To be done: Reproduce the data below verbatim from the line with "Task: Click the up arrow beside select" to the line with "Looking at the screenshot, I should 422,100.", including both of those lines.

Material for this task:

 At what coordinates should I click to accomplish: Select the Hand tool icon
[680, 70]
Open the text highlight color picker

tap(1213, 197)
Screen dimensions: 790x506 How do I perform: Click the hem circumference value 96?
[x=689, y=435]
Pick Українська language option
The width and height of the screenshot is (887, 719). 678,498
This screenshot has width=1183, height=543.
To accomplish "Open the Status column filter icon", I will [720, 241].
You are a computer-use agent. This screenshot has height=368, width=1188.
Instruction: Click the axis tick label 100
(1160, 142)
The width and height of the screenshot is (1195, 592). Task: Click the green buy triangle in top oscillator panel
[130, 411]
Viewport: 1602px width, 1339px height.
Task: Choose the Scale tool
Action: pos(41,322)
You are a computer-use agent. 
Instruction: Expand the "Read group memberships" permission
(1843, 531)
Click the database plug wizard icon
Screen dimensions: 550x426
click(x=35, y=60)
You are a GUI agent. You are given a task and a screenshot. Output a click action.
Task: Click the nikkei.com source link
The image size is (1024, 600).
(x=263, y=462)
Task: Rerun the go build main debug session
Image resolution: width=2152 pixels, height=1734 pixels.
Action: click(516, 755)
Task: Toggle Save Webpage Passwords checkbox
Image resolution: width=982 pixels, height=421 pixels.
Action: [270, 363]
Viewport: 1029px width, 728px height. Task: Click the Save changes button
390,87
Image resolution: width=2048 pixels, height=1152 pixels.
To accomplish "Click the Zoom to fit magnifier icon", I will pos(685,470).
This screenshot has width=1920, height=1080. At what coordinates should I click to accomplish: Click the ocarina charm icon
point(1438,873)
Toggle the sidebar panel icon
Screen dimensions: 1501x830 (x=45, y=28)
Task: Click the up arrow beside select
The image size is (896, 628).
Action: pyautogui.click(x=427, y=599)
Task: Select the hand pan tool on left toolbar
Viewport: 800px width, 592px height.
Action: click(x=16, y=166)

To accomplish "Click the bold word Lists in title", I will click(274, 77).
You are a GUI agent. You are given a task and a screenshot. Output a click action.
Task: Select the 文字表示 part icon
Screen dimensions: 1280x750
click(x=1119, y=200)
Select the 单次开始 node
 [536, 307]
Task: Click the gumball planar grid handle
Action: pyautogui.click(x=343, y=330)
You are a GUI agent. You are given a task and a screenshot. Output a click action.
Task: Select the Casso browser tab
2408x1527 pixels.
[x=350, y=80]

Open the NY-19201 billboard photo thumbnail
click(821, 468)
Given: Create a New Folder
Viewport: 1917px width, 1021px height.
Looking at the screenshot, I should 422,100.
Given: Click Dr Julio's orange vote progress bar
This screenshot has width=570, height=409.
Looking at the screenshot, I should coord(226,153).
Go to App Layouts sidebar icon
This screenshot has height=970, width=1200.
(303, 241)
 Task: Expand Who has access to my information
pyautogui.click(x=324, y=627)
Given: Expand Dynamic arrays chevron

Answer to this task:
Task: Click the up arrow beside select
The image size is (896, 628).
Action: pyautogui.click(x=427, y=599)
Task: Select the hand pan tool on left toolbar
Viewport: 800px width, 592px height.
Action: click(x=16, y=166)

To accomplish "Click the bold word Lists in title", I will click(274, 77).
You are a GUI agent. You are given a task and a screenshot. Output a click action.
Task: Select the 文字表示 part icon
Screen dimensions: 1280x750
click(x=1119, y=200)
Select the 单次开始 node
 [536, 307]
Task: Click the gumball planar grid handle
Action: pyautogui.click(x=343, y=330)
You are a GUI agent. You are given a task and a screenshot. Output a click action.
Task: Select the Casso browser tab
2408x1527 pixels.
[x=350, y=80]

Open the NY-19201 billboard photo thumbnail
click(821, 468)
Given: Create a New Folder
Viewport: 1917px width, 1021px height.
Looking at the screenshot, I should 422,100.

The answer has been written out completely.